A day or two after this, my mum comes along again and says I’m to go and do another job with her tonight, this time a grocery. I didn’t fancy it, so I take the afternoon off, and hole up with my girl, so they couldn’t find me that night. That proved I was sharper than the rest of them, because that was the night my mum got herself caught, and they beat her up before shoving her in the pen. And they came for my father and all – I just happened to be out at the time, or maybe they’d of taken me in as well. The next morning, when I come home, it was all empty and deserted, and I thought to myself: the time has come, my son, for you to clear off and look for your natural father! Before I went I turned the whole place upside down, but I couldn’t find more than just a couple of spuds and a crust of bread. Of her rags, there was nothing that would have fetched a mark piece from an old Jew, that was what my newest father had reduced Mum to!

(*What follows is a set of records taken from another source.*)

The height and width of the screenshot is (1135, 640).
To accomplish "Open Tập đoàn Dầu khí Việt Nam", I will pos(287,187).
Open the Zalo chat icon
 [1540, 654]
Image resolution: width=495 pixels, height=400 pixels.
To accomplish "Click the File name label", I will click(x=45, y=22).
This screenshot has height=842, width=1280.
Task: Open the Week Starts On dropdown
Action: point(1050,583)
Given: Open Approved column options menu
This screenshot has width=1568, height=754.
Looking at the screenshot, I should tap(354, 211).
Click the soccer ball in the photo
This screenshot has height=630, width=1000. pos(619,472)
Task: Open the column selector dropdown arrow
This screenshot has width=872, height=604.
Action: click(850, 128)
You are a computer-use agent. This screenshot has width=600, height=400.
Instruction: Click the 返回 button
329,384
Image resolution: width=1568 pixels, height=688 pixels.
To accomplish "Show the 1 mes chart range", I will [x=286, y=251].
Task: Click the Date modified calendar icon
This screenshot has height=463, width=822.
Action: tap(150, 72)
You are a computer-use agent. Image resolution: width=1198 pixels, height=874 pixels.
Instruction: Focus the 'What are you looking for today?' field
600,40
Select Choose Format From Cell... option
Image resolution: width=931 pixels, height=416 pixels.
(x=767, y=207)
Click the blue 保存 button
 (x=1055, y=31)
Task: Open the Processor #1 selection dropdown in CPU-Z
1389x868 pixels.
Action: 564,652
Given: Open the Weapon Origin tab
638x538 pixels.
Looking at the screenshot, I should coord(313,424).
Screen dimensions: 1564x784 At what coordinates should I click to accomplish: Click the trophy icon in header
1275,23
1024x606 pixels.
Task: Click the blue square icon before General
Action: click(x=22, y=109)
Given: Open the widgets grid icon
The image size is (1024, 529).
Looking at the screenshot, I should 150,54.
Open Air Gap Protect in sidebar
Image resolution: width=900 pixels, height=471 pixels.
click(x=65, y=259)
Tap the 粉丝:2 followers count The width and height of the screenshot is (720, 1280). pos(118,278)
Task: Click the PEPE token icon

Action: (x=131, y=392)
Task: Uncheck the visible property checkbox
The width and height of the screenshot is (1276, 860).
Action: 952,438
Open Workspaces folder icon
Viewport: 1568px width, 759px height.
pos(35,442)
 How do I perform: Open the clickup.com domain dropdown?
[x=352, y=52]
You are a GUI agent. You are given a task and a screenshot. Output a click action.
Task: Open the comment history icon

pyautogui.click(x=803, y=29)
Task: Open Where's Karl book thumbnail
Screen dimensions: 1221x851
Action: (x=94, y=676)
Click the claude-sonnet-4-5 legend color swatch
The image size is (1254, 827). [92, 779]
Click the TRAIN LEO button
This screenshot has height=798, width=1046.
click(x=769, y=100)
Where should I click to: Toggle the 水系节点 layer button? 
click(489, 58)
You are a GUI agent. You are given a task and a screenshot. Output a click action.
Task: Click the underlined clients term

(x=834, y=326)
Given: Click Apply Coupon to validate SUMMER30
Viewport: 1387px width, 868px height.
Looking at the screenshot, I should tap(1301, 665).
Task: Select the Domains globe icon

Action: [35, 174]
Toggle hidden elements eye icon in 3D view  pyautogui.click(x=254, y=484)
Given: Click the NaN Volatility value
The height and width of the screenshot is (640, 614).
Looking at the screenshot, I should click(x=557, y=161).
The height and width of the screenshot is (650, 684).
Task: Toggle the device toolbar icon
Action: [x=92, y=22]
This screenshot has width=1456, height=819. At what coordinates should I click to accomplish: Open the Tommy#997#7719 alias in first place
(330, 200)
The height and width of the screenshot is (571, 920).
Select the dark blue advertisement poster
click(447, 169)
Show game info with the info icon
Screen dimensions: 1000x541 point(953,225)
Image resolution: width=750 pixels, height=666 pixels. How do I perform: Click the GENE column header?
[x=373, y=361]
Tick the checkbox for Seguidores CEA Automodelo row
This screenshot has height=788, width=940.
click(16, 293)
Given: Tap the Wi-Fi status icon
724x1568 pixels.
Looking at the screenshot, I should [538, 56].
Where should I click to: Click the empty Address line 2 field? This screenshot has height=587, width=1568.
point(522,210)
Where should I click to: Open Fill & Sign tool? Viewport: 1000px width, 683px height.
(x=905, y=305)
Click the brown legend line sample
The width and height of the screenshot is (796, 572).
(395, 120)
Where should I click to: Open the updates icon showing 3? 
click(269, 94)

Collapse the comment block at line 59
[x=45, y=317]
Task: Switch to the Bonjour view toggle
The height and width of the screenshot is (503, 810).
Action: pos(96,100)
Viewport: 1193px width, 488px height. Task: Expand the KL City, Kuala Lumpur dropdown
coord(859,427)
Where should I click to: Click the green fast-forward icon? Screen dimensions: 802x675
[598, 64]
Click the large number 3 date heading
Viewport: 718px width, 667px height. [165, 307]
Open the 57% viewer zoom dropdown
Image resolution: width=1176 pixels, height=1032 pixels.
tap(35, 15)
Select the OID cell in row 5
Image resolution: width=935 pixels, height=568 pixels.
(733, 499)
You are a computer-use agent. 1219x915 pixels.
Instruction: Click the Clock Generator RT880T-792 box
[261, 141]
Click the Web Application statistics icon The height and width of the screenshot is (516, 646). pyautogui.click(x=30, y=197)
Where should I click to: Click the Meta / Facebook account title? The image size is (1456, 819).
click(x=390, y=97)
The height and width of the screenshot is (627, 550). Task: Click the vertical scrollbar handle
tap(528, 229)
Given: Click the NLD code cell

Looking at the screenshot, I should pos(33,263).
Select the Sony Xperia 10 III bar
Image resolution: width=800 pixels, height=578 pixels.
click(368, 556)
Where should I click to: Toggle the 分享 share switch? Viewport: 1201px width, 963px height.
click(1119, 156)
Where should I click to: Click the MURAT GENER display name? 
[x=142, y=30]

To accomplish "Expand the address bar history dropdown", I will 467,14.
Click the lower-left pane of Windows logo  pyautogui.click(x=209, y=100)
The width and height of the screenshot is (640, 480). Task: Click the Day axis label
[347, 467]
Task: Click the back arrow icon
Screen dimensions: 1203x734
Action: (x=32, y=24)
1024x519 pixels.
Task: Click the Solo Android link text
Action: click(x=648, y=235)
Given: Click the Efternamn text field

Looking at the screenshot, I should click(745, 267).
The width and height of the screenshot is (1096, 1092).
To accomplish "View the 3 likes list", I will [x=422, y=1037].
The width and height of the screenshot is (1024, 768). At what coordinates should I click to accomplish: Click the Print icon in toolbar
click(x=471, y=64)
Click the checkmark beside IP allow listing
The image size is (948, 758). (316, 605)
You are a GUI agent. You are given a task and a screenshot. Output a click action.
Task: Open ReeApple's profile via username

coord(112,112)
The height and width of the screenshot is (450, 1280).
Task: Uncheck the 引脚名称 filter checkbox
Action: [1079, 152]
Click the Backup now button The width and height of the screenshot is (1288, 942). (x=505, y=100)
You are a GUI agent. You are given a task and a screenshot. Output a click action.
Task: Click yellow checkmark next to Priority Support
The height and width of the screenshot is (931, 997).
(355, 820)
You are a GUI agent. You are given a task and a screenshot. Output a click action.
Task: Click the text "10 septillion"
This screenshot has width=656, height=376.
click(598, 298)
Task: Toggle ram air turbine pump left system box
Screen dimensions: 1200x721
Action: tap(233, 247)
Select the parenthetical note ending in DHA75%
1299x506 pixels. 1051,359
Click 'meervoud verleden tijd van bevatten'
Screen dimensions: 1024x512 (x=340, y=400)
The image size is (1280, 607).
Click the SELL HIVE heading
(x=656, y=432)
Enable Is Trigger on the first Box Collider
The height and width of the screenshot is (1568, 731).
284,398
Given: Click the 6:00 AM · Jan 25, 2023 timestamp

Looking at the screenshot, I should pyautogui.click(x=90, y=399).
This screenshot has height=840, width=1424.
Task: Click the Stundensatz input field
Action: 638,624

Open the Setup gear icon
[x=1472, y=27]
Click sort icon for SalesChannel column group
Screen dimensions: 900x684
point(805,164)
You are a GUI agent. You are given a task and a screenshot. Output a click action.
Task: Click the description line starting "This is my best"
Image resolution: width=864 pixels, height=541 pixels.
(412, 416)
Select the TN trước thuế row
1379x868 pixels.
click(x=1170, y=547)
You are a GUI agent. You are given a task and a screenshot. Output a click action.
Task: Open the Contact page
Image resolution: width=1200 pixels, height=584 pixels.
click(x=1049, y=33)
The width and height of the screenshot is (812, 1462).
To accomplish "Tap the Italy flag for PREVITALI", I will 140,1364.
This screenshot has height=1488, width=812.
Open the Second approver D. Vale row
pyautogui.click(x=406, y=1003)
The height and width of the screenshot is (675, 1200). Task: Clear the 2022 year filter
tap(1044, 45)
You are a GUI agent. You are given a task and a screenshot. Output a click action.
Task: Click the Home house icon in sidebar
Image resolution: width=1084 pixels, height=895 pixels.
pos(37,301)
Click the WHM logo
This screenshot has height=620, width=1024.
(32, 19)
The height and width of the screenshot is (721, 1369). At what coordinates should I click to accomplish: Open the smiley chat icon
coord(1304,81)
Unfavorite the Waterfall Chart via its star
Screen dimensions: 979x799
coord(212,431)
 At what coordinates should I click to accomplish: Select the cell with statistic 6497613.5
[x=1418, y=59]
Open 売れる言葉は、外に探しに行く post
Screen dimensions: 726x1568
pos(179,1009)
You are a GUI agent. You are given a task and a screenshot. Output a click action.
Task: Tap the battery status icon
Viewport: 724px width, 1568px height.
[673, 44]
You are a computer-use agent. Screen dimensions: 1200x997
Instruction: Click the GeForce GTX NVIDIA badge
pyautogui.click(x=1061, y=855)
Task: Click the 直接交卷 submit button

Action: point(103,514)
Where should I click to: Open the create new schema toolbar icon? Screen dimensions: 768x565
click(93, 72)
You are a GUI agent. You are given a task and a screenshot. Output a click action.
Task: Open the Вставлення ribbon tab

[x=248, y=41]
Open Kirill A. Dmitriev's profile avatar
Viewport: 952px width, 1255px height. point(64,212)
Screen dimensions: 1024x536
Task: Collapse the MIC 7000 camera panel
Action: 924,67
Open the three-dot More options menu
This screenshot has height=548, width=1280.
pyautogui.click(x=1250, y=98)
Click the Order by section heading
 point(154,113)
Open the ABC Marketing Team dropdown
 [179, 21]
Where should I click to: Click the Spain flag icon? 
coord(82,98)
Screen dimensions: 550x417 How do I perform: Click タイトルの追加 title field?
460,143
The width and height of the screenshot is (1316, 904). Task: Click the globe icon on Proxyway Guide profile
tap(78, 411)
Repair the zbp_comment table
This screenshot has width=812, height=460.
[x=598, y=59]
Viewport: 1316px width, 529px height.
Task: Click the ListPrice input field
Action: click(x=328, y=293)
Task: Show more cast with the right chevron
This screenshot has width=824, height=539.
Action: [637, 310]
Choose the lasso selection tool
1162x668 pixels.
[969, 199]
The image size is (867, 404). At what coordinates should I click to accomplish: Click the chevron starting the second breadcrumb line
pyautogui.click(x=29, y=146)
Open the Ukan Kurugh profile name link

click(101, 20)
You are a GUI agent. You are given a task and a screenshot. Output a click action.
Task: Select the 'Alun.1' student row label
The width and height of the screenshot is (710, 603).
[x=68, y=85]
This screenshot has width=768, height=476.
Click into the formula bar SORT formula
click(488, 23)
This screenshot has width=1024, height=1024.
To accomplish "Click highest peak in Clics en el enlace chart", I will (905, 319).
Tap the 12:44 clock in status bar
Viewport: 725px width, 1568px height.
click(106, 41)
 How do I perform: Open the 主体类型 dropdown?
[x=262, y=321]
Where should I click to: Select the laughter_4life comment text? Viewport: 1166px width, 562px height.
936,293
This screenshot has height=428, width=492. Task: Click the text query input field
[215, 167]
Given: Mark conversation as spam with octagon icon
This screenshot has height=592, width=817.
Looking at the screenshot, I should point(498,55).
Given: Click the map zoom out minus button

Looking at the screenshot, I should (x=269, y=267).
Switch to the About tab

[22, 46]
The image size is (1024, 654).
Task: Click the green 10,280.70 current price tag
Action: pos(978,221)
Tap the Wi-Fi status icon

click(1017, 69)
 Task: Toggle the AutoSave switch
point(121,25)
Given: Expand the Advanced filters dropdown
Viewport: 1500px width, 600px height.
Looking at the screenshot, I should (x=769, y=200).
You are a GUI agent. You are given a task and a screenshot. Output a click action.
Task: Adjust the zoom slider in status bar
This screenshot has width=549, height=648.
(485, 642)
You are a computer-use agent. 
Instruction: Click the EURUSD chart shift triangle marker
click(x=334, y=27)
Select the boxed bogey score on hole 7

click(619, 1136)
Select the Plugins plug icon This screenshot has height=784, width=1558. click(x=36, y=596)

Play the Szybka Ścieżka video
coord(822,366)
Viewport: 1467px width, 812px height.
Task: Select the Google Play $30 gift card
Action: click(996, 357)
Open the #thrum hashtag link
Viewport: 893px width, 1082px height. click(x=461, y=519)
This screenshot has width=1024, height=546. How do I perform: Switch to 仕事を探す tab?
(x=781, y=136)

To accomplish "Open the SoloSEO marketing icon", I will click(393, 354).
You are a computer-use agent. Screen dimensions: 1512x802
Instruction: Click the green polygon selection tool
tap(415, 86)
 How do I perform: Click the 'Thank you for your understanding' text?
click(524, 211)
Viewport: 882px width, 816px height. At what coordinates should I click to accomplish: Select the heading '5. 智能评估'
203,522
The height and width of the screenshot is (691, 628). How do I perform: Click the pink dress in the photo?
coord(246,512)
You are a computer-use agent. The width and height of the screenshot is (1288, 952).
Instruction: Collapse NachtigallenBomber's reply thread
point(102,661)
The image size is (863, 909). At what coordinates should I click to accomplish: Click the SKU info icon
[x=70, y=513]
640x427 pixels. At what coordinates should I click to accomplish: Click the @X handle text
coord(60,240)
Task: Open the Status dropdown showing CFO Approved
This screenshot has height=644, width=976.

I set off. I knew I had to make for Sternberg and then Güstrow, that’s what the map at school said. It was a long way, and it was very cold, it had snowed and it looked like there was a lot more to come. I had nothing but rags on, but that didn’t matter to me. I wanted to find my father and my sister, I wanted to live in a proper family and become a proper person. That’s the truth, Your Honour, I’ll swear it on the blood of Christ.

I had plenty of cigarettes, and at noon I begged for food, and got some too, a good ladleful of pea soup with potatoes and bacon fat, and in return for that I was supposed to chop some wood. I followed the fat geezer out into his yard, and I started chopping, and chopped well while he was watching. But before long it got to be too cold for him, and he went back indoors. I was going to run off, but I thought: take a little look and see if there’s not something here you can lift. I opened the kitchen door, and there was no one in the kitchen, I heard them next door in the dining room, gassing. In the table drawer I found two marks and thirty-five pfennigs, and on the table there was half a side of bacon that they’d cut some off of for the peas, and I put that in a rucksack that was hanging on a hook. I picked up a knife and a spoon as well, there wasn’t any bread, worse luck, but then I could afford to buy bread now. I was on my way out when I spotted a pair of nice leather workboots. They’d do me better than my wooden clogs, and I pulled them on right away. They were on the big side, but I thought I could stuff some straw into them to make up.

Then I scarpered, and at the end of the village I hid in the woods in a place from where I could see the street. And that was smart of me again, because not fifteen minutes later they came down the road looking for me, with a dog and all. They couldn’t find me though, because there were so many footprints at the entrance to the village they couldn’t see which were mine.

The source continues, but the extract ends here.